Let's not forget that long before OpenSolaris, Sun had invested in porting and supporting Solaris on x86 (Intel and AMD) platforms, having acquired the Intel/Unix assets of Eastman Kodak (Interactive Systems) in 1991. But Sun really wanted to keep Solaris x86 in as small a box as possible. The real focus was on providing a developer playground where development could incubate while allowing for fast and easy recompilation for deployment on SPARC. Very few people, especially inside Sun, really considered Solaris x86 as a deployment platform until Sun itself launched x86-based products in 2002 and by then, some would say, it was really too late.

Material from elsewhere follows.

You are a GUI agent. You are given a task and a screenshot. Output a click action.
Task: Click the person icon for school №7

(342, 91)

By the time OpenSolaris was a reality three years later in 2005, the Linux phenomena was already entrenched in the market, even in some of Sun's previously unassailable markets such as telco and financial services. With OpenSolaris, Sun's strategy was to market Solaris x86 as a better Linux and try to blunt all the market momentum that was moving away from Sun's core hardware systems (both SPARC and x86). OpenSolaris, the thinking went, had all the open source benefits of Linux, but the both the superior reliability that comes with decades of mission critical deployments and valuable new features like ZFS and DTrace that would take the Linux world years to emulate. In truth, Solaris x86 really was a "better Linux" and it should have pushed Linux back into the primordial soup from whence it came and re-established Sun as the King of the Enterprise. But it didn't.

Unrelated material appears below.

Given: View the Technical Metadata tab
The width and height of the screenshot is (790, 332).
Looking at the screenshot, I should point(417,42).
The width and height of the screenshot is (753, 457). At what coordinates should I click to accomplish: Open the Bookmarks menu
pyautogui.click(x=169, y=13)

I like to imagine a different history. I like to imagine that Sun created a robust market for Solaris x86 back around 1999 (we in the Software OEM team were pushing for this at the time) and went whole-heartedly after the Windows NT/Novell Netware market with Solaris. I like to imagine that by doing so, we completely sucked the air out of the nascent Linux market and established ourselves as the alternative to Windows in the PC server space. And I like to imagine that all of the innovations we introduced in Solaris worked either better or exclusively on SPARC hardware. It's not that hard to imagine, is it? And imagine if Sun had used Solaris x86 to promote Sun's growth in the low-end x86 market - not necessarily to replace SPARC, but to augment Sun and Solaris.
Barring an investment in Solaris x86, the only real alternative for Sun (circa 2000-2001) would have been to create our own distribution of Linux (which was tried as part of the Cobalt acquisition and the short-lived Sun Linux 5.0 distribution). A robust Linux distribution from Sun was one of Red Hat's (and later Novell's) marketing nightmares. They told me as much. As one of the sole IP-clean owners of Unix copyrights and patents, Sun was uniquely positioned not only to create such a thing but to defend it against legal challenges from within and without the Linux community.
There were many at Sun who believed in the Solaris x86 and/or Linux vision, but in the internal Sun Linux wars, they did not prevail. The rest, as they say, is history.